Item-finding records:
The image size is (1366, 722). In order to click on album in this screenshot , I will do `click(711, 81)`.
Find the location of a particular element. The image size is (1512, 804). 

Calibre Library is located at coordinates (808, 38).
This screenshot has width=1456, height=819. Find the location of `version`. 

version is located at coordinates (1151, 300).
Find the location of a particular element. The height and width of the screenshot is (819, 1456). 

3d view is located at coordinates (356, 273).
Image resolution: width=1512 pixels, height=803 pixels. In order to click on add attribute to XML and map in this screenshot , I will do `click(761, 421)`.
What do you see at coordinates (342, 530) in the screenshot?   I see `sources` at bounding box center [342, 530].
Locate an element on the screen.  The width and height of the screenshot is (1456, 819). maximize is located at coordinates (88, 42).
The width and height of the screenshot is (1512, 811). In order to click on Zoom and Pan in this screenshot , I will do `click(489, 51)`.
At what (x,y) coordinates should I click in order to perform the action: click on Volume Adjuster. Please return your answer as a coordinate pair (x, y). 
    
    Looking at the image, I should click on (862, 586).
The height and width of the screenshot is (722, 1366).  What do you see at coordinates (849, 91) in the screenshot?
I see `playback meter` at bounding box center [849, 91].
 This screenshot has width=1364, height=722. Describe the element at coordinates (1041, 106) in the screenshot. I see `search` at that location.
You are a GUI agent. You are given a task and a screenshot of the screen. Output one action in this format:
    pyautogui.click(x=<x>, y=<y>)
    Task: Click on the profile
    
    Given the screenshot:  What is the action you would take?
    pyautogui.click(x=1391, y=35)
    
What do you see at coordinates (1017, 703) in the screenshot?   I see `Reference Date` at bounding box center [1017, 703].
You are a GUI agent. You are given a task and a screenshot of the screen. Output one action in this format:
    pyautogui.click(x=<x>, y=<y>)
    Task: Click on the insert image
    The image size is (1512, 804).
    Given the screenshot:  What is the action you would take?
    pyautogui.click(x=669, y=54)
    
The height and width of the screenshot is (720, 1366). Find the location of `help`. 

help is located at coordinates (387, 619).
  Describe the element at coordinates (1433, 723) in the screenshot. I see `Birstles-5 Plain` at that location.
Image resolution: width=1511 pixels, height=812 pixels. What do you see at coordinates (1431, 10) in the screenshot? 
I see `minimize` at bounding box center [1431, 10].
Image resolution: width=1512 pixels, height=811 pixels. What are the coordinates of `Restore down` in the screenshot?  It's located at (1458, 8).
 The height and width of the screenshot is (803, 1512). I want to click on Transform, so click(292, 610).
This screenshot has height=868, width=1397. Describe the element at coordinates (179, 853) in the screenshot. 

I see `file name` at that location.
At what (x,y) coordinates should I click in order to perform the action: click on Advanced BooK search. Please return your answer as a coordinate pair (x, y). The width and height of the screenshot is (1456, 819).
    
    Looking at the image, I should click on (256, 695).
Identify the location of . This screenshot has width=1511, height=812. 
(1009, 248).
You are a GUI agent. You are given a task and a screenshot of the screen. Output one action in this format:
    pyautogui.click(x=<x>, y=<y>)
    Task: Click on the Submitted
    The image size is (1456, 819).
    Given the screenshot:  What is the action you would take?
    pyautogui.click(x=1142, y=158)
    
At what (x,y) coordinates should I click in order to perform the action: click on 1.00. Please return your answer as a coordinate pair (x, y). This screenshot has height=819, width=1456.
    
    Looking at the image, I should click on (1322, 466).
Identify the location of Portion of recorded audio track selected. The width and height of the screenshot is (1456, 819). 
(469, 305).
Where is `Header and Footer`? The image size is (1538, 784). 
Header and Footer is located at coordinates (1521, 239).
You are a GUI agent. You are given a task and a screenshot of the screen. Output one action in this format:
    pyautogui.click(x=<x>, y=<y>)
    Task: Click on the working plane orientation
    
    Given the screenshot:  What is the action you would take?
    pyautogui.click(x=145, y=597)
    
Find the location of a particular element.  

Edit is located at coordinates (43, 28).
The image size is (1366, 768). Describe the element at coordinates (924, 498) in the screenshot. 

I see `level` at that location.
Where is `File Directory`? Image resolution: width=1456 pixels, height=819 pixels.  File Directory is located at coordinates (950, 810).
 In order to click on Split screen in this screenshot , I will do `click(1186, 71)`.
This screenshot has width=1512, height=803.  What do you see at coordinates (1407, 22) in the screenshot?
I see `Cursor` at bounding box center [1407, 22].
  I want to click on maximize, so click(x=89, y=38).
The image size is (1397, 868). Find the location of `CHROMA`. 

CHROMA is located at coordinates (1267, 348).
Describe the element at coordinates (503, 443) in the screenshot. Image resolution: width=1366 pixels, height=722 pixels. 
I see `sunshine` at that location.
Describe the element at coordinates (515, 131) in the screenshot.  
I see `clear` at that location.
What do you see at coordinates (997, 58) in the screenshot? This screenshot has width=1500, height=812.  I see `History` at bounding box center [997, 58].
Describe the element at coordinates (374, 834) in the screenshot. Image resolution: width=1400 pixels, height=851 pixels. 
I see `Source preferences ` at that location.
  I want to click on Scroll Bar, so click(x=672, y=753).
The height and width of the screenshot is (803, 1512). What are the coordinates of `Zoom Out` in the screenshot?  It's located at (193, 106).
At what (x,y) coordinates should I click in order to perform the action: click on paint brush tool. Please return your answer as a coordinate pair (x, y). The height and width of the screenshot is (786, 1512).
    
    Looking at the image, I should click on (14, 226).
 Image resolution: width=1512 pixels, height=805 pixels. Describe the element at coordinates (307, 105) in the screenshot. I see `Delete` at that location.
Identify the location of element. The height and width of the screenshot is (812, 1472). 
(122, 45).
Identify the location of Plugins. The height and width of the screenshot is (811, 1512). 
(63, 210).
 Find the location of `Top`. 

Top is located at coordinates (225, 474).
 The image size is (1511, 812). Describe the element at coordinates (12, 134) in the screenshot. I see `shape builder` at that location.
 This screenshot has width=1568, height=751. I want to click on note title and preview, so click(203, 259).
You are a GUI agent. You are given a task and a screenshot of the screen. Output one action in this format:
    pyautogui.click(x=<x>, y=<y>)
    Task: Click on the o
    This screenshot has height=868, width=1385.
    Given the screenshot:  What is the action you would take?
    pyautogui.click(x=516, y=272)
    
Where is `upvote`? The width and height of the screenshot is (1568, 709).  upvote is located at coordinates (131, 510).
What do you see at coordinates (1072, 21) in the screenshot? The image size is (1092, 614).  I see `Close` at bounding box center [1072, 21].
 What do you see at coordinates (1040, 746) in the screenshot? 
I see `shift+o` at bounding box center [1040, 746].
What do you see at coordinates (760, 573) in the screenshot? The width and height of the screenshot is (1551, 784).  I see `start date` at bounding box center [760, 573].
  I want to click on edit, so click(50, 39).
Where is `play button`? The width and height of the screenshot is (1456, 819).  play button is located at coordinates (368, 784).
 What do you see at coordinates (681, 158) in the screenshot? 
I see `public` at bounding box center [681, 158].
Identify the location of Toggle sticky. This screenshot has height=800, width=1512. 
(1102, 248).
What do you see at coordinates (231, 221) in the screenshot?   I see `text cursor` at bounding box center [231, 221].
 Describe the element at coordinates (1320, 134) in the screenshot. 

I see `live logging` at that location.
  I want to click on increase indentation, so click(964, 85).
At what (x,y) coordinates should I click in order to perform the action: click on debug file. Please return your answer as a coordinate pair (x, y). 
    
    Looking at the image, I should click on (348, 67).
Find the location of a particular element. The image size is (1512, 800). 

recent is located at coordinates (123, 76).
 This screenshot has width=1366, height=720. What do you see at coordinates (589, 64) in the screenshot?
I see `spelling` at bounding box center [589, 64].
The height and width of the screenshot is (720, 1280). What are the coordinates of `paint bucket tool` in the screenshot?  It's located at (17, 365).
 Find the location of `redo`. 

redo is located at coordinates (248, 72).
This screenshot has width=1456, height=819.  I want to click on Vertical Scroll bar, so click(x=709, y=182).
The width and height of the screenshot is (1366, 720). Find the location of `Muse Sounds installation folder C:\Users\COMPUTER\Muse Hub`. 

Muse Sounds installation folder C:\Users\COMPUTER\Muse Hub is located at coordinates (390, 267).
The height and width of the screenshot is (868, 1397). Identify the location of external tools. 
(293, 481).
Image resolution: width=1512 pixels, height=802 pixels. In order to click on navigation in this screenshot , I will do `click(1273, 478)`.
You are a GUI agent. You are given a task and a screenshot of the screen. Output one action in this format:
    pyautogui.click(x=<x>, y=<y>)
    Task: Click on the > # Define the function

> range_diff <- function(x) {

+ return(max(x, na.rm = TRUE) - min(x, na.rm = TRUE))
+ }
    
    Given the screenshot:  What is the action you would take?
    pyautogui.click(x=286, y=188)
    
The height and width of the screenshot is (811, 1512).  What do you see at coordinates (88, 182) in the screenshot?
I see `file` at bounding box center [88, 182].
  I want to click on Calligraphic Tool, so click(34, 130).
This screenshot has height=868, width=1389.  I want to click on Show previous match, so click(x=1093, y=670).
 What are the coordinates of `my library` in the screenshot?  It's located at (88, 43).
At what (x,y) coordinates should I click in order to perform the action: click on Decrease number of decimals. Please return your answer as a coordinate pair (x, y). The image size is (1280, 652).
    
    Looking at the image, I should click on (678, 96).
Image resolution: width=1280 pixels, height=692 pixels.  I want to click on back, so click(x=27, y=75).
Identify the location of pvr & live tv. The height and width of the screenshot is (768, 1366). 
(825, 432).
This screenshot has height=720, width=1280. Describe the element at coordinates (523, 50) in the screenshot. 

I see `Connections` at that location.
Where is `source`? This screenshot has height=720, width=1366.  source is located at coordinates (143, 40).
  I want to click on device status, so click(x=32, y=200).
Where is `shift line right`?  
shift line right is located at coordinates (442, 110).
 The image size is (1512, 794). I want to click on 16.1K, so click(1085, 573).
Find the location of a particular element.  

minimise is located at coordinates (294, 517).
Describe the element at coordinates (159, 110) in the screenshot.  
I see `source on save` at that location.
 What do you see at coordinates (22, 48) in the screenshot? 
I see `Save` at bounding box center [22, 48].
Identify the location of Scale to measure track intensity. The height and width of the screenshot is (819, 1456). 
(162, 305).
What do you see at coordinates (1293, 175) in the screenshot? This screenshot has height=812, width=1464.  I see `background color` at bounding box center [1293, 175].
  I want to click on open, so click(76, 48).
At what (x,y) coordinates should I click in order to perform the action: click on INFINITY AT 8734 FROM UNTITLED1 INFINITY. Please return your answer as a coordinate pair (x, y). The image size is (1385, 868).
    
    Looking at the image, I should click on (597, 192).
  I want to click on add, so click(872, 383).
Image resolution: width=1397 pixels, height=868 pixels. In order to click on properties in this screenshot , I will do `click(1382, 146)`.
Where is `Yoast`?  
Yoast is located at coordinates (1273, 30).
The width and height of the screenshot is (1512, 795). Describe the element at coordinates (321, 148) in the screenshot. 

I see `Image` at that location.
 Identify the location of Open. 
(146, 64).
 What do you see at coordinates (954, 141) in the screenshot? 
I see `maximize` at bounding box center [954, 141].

=== WRITTEN TASK ===
Print, unchanged, the stretch of the records above from the line that contains "at (88, 43)." through the line that contains "I want to click on device".

=== OUTPUT OF THE TASK ===
 What are the coordinates of `my library` in the screenshot?  It's located at (88, 43).
At what (x,y) coordinates should I click in order to perform the action: click on Decrease number of decimals. Please return your answer as a coordinate pair (x, y). The image size is (1280, 652).
    
    Looking at the image, I should click on (678, 96).
Image resolution: width=1280 pixels, height=692 pixels.  I want to click on back, so click(x=27, y=75).
Identify the location of pvr & live tv. The height and width of the screenshot is (768, 1366). 
(825, 432).
This screenshot has height=720, width=1280. Describe the element at coordinates (523, 50) in the screenshot. 

I see `Connections` at that location.
Where is `source`? This screenshot has height=720, width=1366.  source is located at coordinates (143, 40).
  I want to click on device status, so click(x=32, y=200).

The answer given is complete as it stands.